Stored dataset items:
----
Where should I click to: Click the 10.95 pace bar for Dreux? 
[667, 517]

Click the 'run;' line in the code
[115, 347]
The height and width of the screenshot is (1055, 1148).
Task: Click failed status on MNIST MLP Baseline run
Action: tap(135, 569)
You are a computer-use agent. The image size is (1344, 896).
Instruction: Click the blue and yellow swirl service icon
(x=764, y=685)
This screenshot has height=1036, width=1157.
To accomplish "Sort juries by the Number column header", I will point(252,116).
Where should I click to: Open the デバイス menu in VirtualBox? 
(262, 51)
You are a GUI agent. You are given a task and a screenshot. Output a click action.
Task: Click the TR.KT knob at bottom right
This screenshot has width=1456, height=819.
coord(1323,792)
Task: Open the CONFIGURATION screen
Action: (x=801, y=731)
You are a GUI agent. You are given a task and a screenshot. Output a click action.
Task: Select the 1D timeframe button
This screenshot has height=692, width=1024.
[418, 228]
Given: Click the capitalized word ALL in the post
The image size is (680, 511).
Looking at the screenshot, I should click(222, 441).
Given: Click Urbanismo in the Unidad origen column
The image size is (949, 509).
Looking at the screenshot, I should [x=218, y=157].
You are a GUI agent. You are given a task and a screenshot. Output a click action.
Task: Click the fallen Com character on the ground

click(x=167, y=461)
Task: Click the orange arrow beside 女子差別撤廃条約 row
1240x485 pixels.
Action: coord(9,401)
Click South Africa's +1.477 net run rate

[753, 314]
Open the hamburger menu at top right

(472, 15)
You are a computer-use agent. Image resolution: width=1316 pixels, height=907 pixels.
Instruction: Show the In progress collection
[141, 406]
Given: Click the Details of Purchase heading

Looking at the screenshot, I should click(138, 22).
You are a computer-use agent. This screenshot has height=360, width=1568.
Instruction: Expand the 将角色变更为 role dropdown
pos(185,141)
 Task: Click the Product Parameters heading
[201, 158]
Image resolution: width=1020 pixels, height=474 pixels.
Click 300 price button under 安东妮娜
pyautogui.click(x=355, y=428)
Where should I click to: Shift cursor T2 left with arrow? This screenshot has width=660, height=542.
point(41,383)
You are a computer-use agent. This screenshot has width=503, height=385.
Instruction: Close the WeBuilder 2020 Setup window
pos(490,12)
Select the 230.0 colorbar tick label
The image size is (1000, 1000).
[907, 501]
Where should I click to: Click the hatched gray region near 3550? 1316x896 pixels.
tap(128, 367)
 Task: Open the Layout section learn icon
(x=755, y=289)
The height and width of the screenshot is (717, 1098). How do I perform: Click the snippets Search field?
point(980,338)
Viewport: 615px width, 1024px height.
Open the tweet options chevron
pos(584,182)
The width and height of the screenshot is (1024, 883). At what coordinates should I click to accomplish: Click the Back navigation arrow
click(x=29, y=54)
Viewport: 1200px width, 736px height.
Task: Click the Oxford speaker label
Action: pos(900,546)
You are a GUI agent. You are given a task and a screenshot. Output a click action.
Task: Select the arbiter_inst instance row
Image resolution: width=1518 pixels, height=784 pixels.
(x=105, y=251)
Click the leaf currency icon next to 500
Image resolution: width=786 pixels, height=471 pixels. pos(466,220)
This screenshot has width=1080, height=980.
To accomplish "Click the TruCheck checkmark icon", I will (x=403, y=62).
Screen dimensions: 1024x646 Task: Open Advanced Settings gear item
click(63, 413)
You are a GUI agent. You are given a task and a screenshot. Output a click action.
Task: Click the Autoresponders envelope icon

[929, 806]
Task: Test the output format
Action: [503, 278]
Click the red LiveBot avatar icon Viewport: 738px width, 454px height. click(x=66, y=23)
----
Your task is to write out the lines from the one with "Task: Click the Autoresponders envelope icon" through the end of the records, exactly and with nothing added.

[Exercise response]
Task: Click the Autoresponders envelope icon

[929, 806]
Task: Test the output format
Action: [503, 278]
Click the red LiveBot avatar icon Viewport: 738px width, 454px height. click(x=66, y=23)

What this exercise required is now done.